◆ SUPPLIED DATA:

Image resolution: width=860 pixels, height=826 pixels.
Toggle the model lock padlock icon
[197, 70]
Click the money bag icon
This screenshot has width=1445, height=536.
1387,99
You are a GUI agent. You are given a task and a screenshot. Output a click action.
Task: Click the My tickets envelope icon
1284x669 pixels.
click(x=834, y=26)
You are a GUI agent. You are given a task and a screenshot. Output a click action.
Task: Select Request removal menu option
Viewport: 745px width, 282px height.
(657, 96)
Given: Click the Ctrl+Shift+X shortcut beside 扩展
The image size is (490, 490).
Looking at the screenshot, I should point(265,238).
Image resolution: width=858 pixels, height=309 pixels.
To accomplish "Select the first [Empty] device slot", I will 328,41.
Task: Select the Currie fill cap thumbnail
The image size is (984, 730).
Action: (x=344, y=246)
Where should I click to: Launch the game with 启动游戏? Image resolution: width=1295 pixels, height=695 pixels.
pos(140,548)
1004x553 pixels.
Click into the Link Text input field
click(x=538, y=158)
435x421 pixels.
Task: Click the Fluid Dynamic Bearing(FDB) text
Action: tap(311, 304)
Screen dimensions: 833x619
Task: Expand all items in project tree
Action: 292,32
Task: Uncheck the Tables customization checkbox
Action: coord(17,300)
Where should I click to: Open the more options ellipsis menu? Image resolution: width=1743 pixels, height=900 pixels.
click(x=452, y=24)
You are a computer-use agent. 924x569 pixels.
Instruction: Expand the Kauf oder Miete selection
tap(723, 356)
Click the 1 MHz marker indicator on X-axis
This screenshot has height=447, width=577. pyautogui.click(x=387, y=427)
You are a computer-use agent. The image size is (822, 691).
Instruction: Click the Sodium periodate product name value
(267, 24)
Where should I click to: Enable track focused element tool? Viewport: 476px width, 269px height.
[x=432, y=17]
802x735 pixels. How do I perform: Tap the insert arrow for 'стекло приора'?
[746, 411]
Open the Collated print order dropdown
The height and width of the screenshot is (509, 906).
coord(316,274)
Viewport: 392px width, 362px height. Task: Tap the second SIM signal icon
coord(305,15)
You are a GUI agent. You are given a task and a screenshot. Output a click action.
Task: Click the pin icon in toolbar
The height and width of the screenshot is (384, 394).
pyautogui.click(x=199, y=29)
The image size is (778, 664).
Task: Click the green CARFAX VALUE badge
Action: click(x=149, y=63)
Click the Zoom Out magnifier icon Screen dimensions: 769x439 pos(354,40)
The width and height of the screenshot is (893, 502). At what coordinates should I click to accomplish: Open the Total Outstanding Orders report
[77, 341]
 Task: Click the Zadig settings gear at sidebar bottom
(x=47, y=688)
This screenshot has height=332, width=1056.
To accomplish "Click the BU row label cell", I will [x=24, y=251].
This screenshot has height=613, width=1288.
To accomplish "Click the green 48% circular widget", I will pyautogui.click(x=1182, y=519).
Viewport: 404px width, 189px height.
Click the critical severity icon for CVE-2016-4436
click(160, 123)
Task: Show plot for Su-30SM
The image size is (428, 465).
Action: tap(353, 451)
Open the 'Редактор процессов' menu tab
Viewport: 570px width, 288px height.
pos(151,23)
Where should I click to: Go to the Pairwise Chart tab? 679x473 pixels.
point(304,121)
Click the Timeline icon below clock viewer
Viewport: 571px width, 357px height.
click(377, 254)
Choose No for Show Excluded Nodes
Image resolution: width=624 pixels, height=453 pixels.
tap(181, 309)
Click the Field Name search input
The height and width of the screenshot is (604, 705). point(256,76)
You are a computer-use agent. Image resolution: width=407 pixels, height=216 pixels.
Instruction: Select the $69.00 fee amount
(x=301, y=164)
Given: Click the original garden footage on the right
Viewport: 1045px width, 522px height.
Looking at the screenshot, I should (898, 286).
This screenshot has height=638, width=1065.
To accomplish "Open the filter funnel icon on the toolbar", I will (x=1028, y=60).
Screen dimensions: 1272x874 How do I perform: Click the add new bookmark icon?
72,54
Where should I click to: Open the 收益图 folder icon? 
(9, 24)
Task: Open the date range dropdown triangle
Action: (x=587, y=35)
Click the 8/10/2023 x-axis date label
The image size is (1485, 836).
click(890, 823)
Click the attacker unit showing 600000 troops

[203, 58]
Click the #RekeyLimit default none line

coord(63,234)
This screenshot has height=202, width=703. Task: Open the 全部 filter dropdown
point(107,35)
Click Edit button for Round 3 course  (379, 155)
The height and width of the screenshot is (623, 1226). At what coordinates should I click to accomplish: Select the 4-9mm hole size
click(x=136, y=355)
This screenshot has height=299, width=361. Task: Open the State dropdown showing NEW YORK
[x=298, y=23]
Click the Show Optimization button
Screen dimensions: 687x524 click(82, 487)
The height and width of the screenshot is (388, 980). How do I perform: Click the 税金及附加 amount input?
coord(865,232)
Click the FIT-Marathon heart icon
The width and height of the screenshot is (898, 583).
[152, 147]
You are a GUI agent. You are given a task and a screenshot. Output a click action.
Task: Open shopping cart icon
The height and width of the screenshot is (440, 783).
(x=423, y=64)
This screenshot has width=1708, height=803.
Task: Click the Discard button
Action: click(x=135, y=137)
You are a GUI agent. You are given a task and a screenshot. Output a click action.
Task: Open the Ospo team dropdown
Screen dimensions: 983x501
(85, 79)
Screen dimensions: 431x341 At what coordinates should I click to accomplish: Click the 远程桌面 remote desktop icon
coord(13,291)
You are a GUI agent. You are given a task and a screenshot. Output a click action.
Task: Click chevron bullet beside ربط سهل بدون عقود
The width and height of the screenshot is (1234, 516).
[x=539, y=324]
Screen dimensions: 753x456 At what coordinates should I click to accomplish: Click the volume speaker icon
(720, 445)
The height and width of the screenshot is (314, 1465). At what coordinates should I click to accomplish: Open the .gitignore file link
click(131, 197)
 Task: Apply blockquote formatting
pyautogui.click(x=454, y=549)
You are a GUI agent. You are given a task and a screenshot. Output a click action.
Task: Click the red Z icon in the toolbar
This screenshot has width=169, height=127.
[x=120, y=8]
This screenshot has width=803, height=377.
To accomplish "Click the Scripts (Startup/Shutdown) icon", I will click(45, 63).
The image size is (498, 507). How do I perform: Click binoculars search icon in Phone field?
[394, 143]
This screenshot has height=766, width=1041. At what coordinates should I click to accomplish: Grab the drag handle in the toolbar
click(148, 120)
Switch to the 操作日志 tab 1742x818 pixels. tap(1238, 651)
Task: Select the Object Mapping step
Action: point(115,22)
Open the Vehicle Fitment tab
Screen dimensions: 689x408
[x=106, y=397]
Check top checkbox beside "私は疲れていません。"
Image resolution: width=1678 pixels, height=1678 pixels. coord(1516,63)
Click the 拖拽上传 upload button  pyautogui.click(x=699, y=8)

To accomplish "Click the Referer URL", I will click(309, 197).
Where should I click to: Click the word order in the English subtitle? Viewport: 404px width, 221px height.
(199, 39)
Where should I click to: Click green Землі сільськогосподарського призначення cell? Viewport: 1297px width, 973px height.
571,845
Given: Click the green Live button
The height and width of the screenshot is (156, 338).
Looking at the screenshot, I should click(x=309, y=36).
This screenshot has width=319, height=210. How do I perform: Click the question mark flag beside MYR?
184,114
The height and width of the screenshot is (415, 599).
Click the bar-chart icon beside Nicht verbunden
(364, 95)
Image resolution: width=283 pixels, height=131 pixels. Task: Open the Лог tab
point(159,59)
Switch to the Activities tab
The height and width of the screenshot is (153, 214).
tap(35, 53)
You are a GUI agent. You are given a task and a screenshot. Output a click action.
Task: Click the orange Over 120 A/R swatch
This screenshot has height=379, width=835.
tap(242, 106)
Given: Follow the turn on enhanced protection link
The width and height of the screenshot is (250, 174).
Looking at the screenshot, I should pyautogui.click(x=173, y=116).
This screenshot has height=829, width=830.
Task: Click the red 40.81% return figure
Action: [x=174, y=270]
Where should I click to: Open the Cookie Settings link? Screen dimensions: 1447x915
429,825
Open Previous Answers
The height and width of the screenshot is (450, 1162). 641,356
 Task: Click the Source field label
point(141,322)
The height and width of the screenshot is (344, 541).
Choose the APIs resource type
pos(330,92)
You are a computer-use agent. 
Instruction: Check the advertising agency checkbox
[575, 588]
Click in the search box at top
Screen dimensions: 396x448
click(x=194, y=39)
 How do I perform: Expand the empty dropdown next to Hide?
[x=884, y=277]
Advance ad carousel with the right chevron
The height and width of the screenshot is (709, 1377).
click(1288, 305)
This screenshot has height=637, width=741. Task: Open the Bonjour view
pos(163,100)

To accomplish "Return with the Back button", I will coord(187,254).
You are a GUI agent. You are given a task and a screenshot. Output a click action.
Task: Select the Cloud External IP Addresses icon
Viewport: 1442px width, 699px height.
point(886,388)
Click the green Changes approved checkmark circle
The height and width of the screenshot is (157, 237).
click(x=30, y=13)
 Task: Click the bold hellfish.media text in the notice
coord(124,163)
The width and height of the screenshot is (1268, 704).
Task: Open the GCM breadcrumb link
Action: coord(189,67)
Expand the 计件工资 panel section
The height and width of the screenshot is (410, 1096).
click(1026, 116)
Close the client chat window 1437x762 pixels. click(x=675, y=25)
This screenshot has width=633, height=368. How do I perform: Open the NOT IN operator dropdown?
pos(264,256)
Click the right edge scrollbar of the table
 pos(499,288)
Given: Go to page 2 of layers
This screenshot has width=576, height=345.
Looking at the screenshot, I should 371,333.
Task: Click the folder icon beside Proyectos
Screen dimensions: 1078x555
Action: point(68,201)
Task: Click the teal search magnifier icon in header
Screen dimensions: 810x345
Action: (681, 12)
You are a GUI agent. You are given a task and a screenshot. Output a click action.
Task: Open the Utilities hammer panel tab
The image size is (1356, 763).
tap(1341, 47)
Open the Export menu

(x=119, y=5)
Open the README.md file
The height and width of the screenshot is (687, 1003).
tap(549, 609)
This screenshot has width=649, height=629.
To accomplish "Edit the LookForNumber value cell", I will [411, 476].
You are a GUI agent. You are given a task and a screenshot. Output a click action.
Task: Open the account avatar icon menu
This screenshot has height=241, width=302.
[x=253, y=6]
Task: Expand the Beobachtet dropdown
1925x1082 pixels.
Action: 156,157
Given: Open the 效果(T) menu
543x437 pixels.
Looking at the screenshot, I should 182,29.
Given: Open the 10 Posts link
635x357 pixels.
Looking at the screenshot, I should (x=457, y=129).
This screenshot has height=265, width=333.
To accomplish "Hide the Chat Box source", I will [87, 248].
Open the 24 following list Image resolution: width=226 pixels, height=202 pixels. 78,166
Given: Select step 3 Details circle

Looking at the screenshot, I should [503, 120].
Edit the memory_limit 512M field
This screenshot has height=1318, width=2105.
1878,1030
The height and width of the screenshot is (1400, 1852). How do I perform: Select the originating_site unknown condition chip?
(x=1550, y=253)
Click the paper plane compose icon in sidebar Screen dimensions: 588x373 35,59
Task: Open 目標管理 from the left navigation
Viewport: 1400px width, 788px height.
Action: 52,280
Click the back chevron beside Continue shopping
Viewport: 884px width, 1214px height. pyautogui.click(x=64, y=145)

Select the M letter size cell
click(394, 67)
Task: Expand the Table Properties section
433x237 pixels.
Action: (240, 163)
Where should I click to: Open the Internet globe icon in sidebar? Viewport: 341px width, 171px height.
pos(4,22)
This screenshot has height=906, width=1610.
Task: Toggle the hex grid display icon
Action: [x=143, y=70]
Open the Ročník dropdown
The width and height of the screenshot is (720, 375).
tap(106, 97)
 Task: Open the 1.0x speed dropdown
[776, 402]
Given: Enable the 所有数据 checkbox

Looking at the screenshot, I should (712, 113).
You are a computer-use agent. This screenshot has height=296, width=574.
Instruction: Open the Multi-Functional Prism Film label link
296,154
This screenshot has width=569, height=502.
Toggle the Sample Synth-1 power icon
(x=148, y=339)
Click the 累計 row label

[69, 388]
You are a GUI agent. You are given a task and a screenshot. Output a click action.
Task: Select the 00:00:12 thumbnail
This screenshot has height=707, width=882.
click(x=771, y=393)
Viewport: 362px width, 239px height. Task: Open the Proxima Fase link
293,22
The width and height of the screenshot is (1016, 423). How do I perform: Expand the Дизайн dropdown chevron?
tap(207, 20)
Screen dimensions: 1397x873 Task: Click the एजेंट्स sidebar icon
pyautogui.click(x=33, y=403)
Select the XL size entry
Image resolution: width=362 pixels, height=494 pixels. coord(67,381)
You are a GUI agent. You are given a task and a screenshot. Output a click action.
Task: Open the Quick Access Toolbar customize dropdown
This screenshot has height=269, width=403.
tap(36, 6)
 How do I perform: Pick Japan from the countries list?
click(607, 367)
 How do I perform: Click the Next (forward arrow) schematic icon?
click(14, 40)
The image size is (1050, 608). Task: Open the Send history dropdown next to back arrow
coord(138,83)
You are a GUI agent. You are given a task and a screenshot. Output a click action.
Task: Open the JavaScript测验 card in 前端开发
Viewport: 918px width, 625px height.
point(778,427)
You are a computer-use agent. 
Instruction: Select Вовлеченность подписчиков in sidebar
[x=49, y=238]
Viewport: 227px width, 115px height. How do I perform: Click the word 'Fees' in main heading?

◆ REQUIREMENTS: Render the records between the line holding "Click the right edge scrollbar of the table" and the line holding "Action: point(68,201)", inclusive, as a Markdown table with the columns Row and Line, leaving out any blank lines.

◆ EXERCISE RESPONSE:
| Row | Line |
|---|---|
| 1 | Click the right edge scrollbar of the table |
| 2 |  pos(499,288) |
| 3 | Given: Go to page 2 of layers |
| 4 | This screenshot has width=576, height=345. |
| 5 | Looking at the screenshot, I should 371,333. |
| 6 | Task: Click the folder icon beside Proyectos |
| 7 | Screen dimensions: 1078x555 |
| 8 | Action: point(68,201) |